AI has advanced because of the NLP capabilities of large language models (LLMs). They interpret vast amount of existing data and generate human-like texts. Despite their tremendous capabilities, there is significant challenge they pose — their computational inefficiency. They perform lethargically even on the most powerful hardware. These models are built on millions or billions of parameters. Hence, the requirement of computational resources, memory and processing power is huge. One may not have access to such resources always. Besides, LLMs have pathetic response time, making them unsuited for real-time or interactive apps. The issue is how to address the challenges, so as to make LLMs widely accessible.

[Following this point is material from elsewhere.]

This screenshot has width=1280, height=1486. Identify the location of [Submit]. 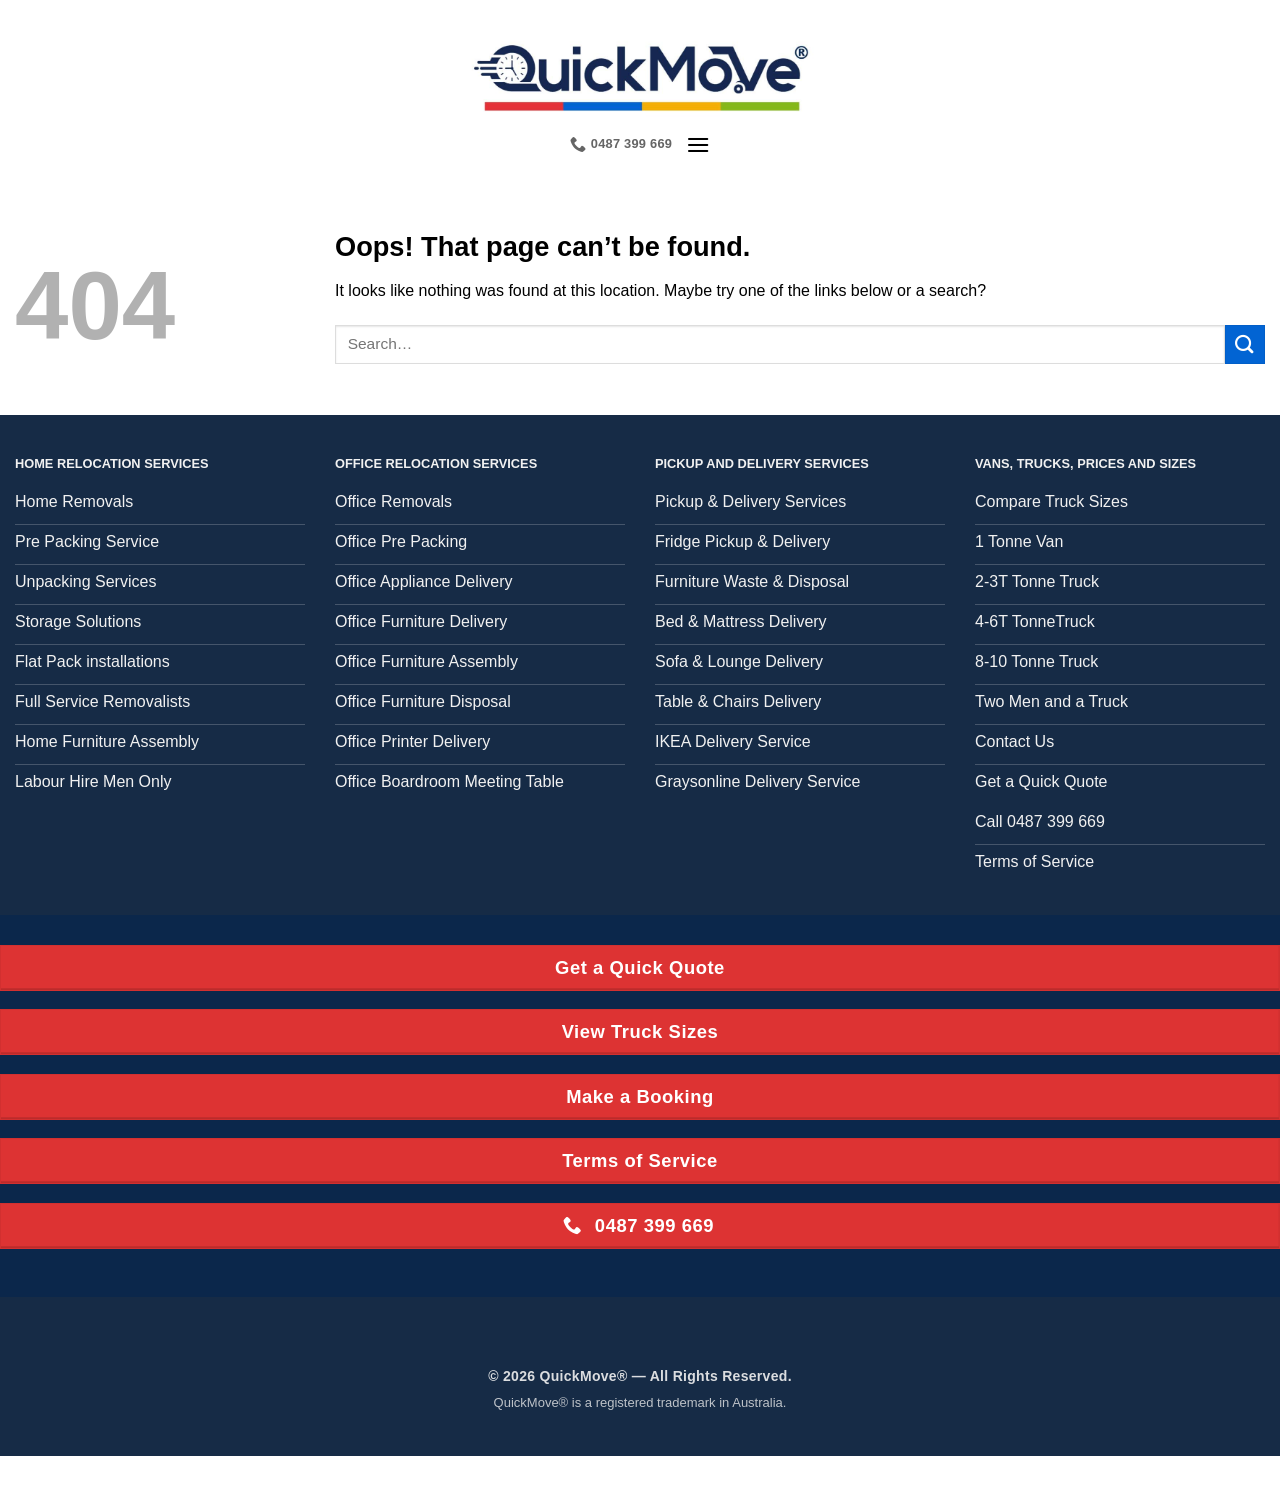
(1245, 344).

Researchers from University of California, Berkeley worked on this and developed vLLM. It is an alternative to LLM that is simpler, faster and economical. Currently they are using the library to power models. Instead, they can use vLLM as the backend. It can now handle peak traffic efficiently 5 times more than attended so far. There is use of limited computational resources. It reduces the operational cost. vLLM supports HuggingFace transformers.
Research indicated that memory-related issues slow down the performance of LLMs. These use input tokens to generate attention key and value tensors. These are cached in GPU memory. Thus subsequent tokens are generated. These dynamic key and value tensors. These are cached in GPU memory. These dynamic key and value tensors (KV cache) occupy substantial memory. Their management is cumbersome.
The innovative concept of PagedAttention is introduced to resolve this challenge. This is an attention algorithm. What was paging in OS has been extended to LLM serving. PagedAttention is a flexible approach to manage KV tensors by storing them in non-continuous memory spaces. This obviates the need for continuous long memory blocks. Using a block table, these blocks can be independently retrieved during attention computation. It results into efficient memory utilization. There is less memory waste, and optimal memory usage. PagedAttention can also batch five times more sequencess together. There is good GPU utilization and throughout. There is also efficient memory sharing.
vLLM handles effectively the management of attention key and value memory through implementation of PagedAttention mechanism. It also integrates with HuggingFace models. The library can be installed by a simple pip command. There is availability for both online serving and offline inference. vLLM, an open source LLM inference and serving library accelerates HuggingFace transformers by 24x.